Nunca nadie estuvo tan cerca de levantar la Champions por vez primera. Nunca nadie la mereció, la necesitó, la quiso tanto como el Chelsea. Su inercia de resultados pasados y presentes apuntaban a por fin salir campeones de Europa, a saciar la obsesión, a ahuyentar de una vez por todas a los tres fantasmas afincados en el imaginario colectivo del lujoso barrio londinense: las manos en el área del Barcelona, el resbalón de Terry en Moscú, la tanda de penales contra el Liverpool.
Todo iba bien. Hasta que Mourinho regresó para ganarles aquí y allá. A lo Chelsea. O debo decir a lo Mourinho, el desarrollador de la patente del hoy inconfundible ADN azul: fortaleza física sobrehumana, extremismo en el rigor táctico y contundencia en las cuatro líneas del campo.

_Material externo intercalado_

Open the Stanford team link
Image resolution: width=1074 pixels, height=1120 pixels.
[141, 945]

El Inter no es un equipo defensivo, ni aburrido… su único delito es ser eficaz. Al límite. Haber derrocado tan categóricamente al campeón sin corona (Chelsea avanzó a cuatro semifinales y a una Final en los últimos seis años), convierte al tetracampeón y líder italiano en el máximo sospechoso para ponerse en medio de una eventual revancha Manchester – Barcelona, en una Final que la Serpiente no alcanza desde 1972.

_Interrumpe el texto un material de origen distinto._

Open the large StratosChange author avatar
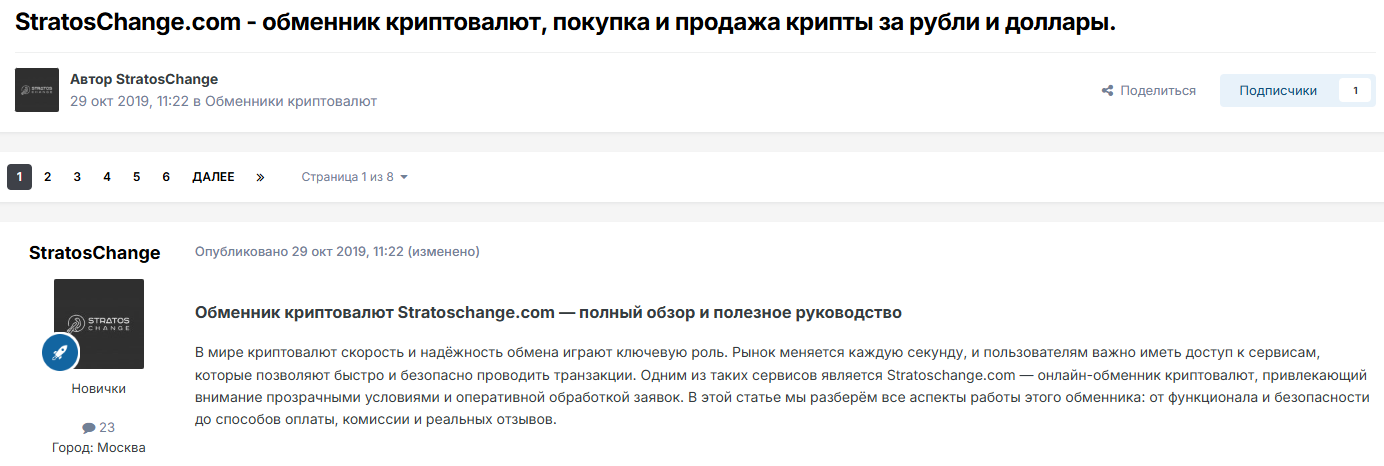This screenshot has width=1384, height=466. (98, 324)
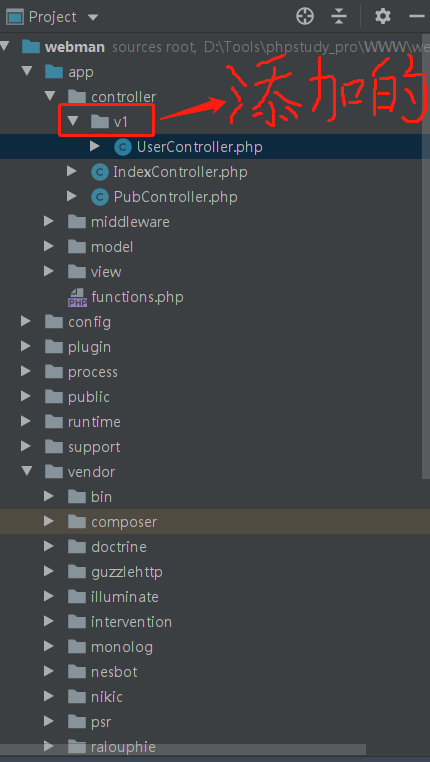This screenshot has height=762, width=430.
Task: Collapse the vendor folder
Action: [26, 471]
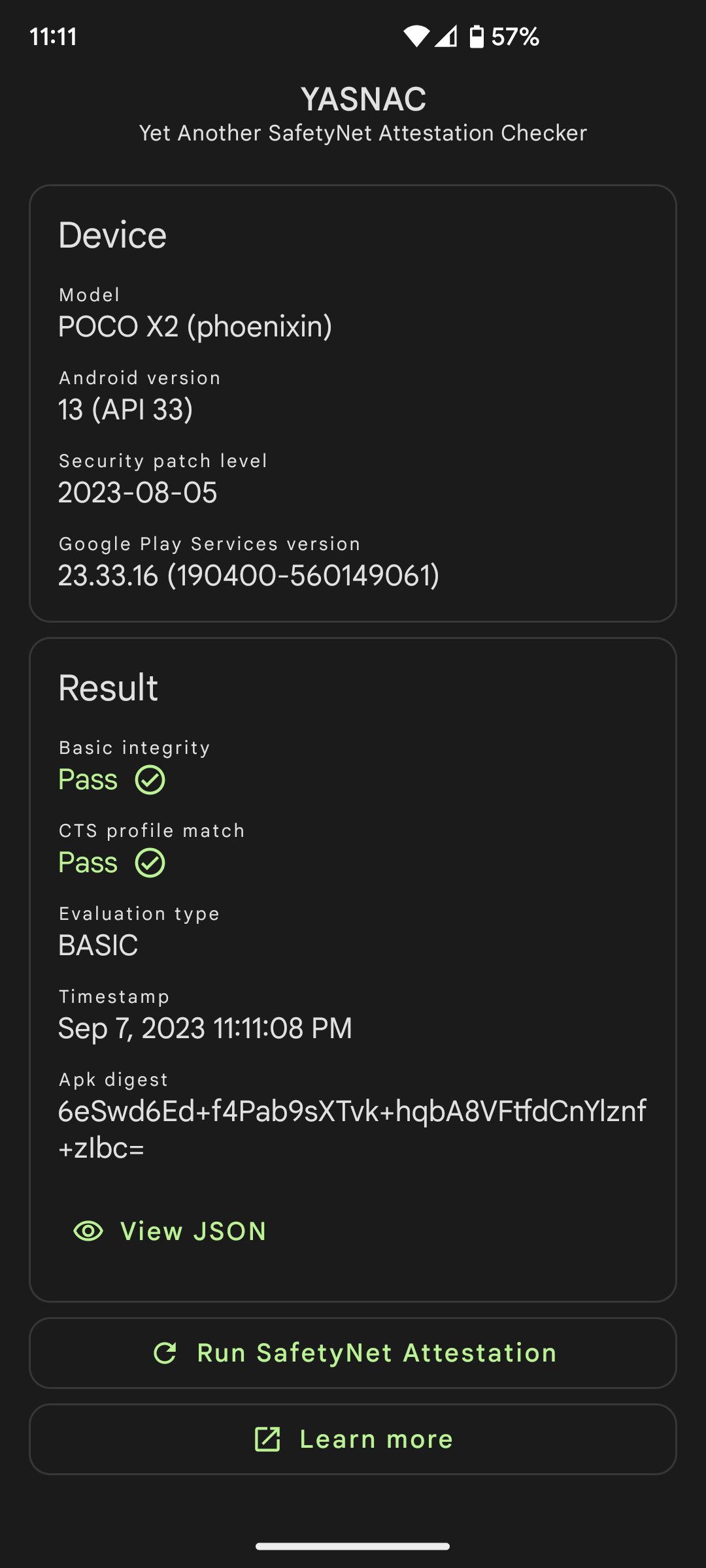Viewport: 706px width, 1568px height.
Task: Tap the BASIC evaluation type value
Action: [x=98, y=945]
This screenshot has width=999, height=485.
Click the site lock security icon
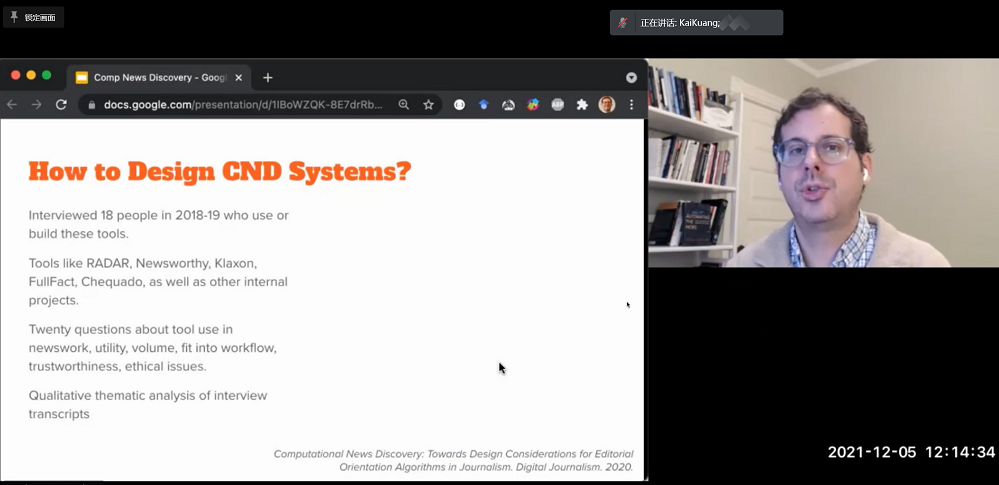tap(92, 105)
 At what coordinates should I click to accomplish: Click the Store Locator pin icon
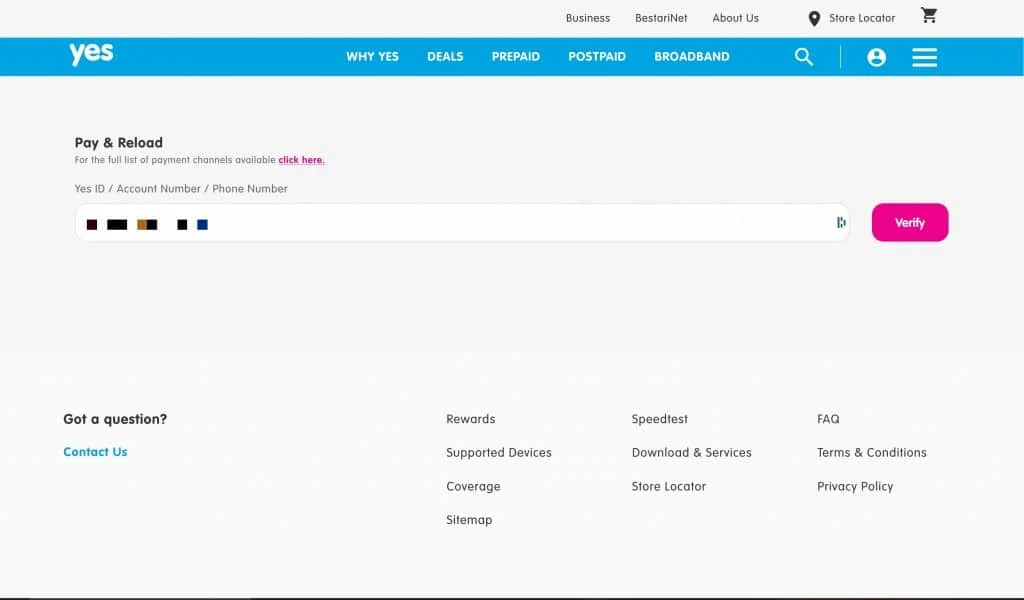pyautogui.click(x=814, y=19)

Con el trueque Zlatan – Etoo los neroazzurri perdieron el único verso que dulcificaba su guión, al malabarista exclusivo de su circo, pero consiguieron a cambio a un león enfermizamente ganador, que tiene como doctrina jamás desaparecer en los momentos verdaderamente cruciales; y que encontró en Mourinho a su domador ideal.
Con ellos, más el acróbata Julio César en el arco, los elefantes Lucio y Samuel secundándolo, el hombre bala Maicon por la banda, el mago Sneijder en el centro, y hasta el payaso Materazzi calentando banca; la carpa interista amenaza con acampar en Madrid el próximo 22 de mayo.